At this point warning signs of ‘buyers beware’ should be ringing in your head, but I would be right on the dot if I fathomed that you are ignoring them. Much like a rat trap, in that nanosecond, I have trapped you and put a price on each of your soppy heads. At the end of my discourse, I will have signed you up with a monetary advance and no guarantees from my end. Let me now put across to you some concrete examples based on the adage of “the house always wins”.
For example, the obnoxious professional who feels she has hung the moon and wants the most perfect sap who is ready to say, ‘how high’ when she says ‘jump’! She is the easiest because all I must do is stoke her ego, set up some dates for her with equally obnoxious guys and charge her a fee per introduction. This cow can be milked for several years because she is in love with herself.
As for the toupeed individual, he wants some mid twenty-year-old college grad for a trophy wife. Well dummy you asked for it and I am going to supply you a bunch of gold-diggers. Your reality is that you have the money and it can buy anything and to prove you right, I will ensure that your dreams come true albeit at a price which will come in a tenfold. First you will pay my fee and then you will support your trophy wife’s lifestyle. She will then take you to the cleaners and you will start from Point A again. Such is the vicious circle of life. And as long as you persist with your narcissism, my coiffeurs will never deplete.
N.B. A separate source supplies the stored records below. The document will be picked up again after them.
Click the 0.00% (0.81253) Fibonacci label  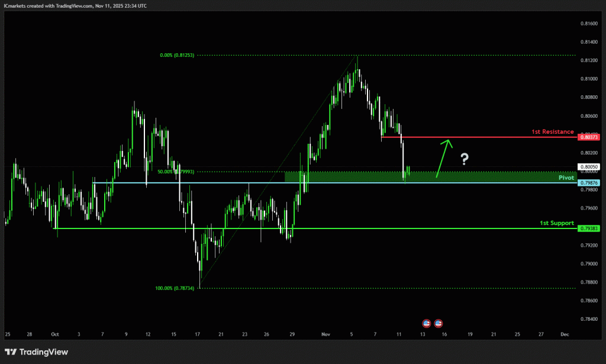(x=178, y=55)
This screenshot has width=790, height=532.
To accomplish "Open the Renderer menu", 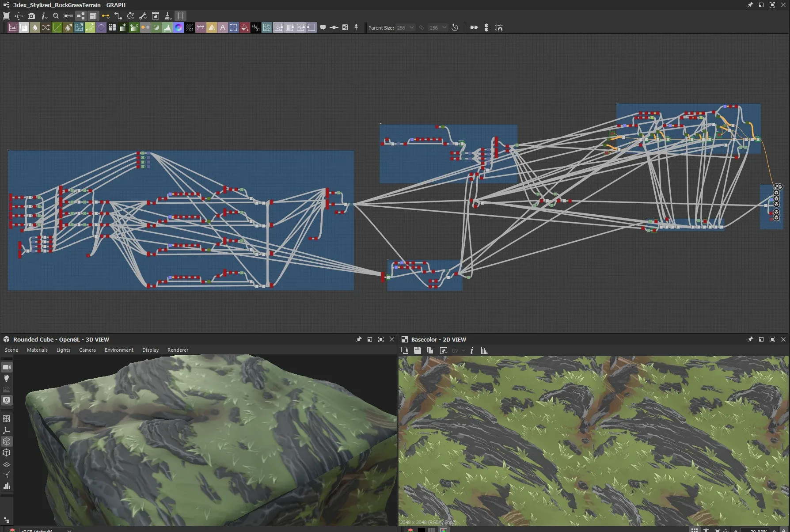I will tap(178, 350).
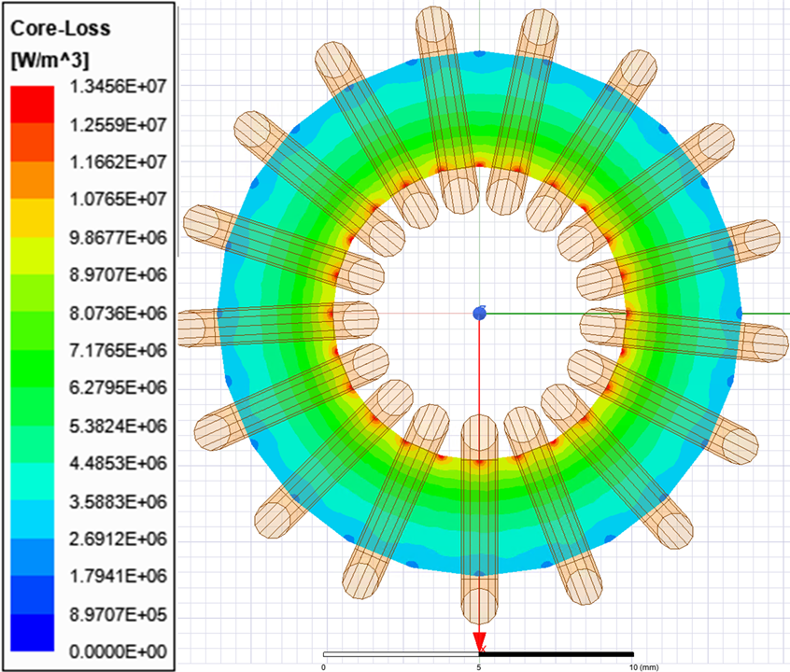Click the [W/m^3] units label
Screen dimensions: 790x672
(x=48, y=60)
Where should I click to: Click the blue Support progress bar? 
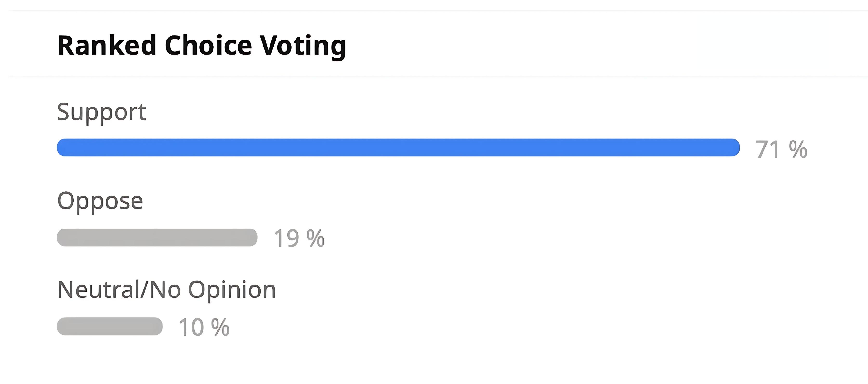pyautogui.click(x=398, y=147)
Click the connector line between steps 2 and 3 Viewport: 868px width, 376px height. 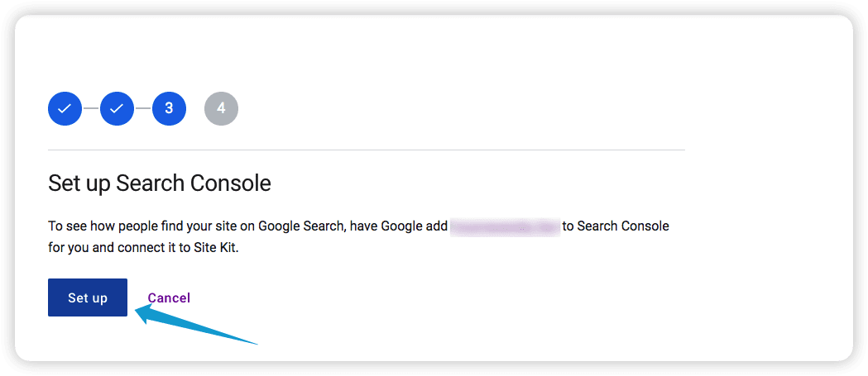click(x=143, y=108)
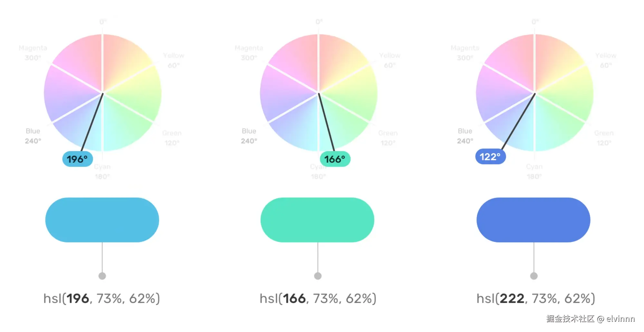Click the mint green color pill

click(x=317, y=220)
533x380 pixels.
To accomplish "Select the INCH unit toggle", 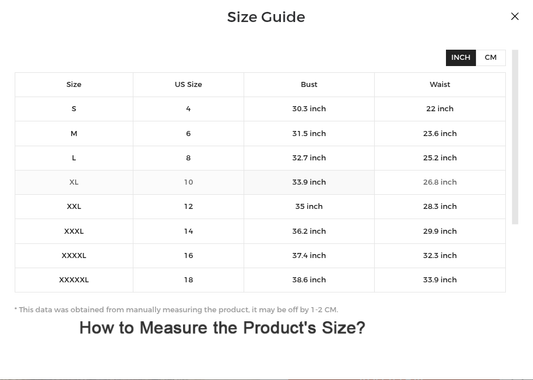I will (461, 57).
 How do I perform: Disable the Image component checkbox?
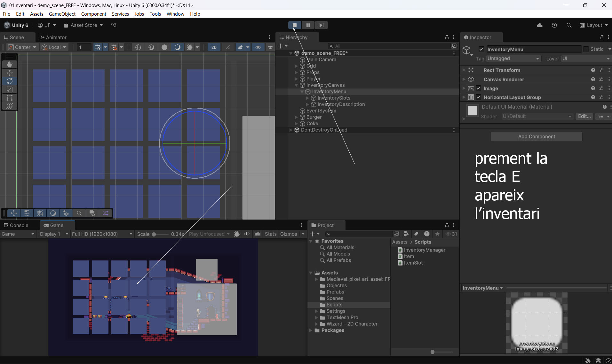(479, 89)
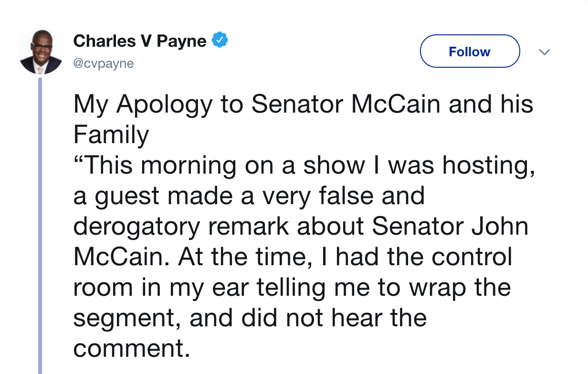Click the "derogatory remark about Senator John" line
Screen dimensions: 588x374
pyautogui.click(x=301, y=227)
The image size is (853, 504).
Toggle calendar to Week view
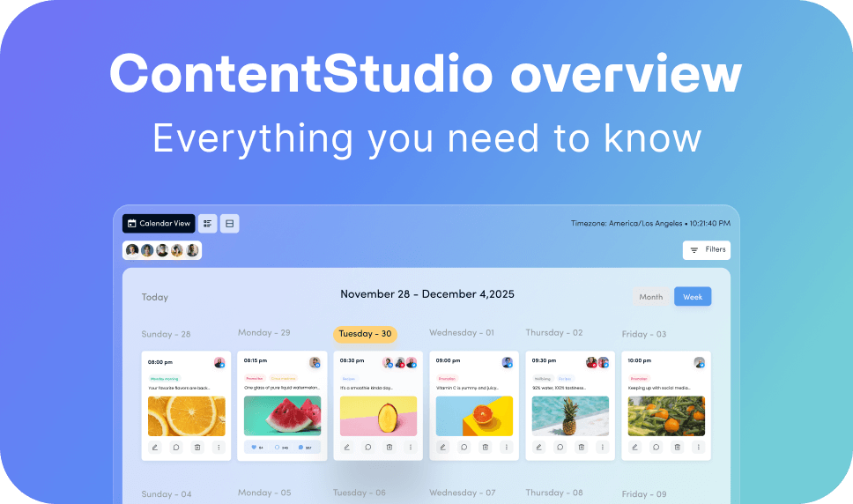[693, 297]
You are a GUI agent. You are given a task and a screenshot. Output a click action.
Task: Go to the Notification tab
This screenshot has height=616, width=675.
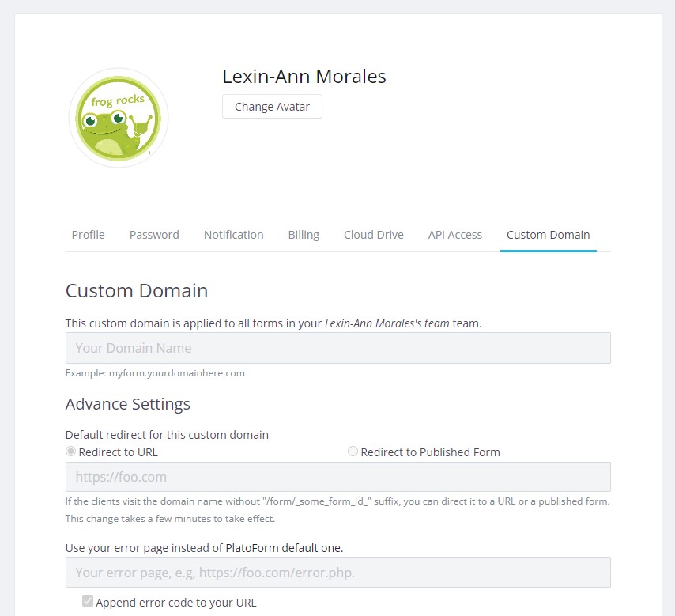tap(233, 235)
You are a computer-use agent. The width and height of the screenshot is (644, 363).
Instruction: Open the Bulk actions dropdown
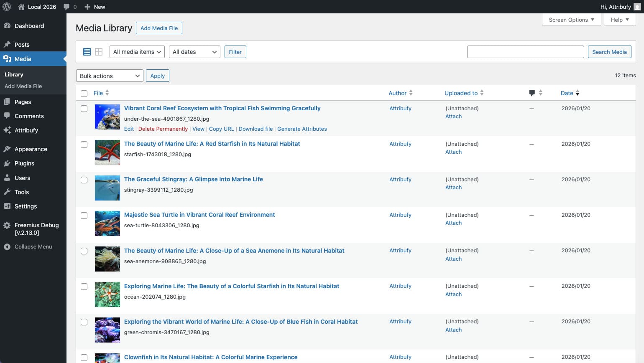tap(109, 76)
The widow is a bit of a challenge even to my conscience (which I am mostly deprived of). In her case, a victim of circumstances is still a brute for self-inflicted punishment. I ask myself why does she want to get remarried? She has the fat insurance policy her deceased husband left her and a newfound freedom. Well, I surmise that she was raised to be subservient and it is the only identity she has. I will introduce her to a ‘foreigner’, by which I mean an actual ‘firangi’ who is mesmerised by the Eastern culture. She will cook and clean for him and he will forever thank his lucky stars because he does not have to work, nor satisfy his woman and will be allowed to continue his couch potato existence with lots of travel in his future. There, I have earned my angel wings and can proceed with my agenda.
The most fun I will have is with the bunch of millennials. You see they are clueless about what they want out of life. They are the entitled generation whose thinking was also done by their parents. Then these same parents let them loose upon the world with no life skills. You know who I am referring to? Those young ones that took your jobs at a company whose policy required that you train them to quote aptly as ‘aa bel, mujhe maar.’ On a side note – many a corporation whose stockholder portfolio looks red and will never go into the green graph because at their helm is this bunch, whose entire motive in life is to determine if Java Coffee is better than Starbucks. They will go to the ATM, withdraw from a joint account held with their parents and go on frenzied dates after they have paid my pittance – which depends on what car they are driving; Lexus means a Lakh, BMW (Bahut Maal Walla) will sign up an auto withdrawal to me for a year regardless of the match working or not; Tesla – ‘tees’ lakh to begin with! In his case, I will be flying him to all the destinations I wanted to go to ensuring he would meet some empty-headed blonde or brunette to discuss some pseudo intellectual topic of the day.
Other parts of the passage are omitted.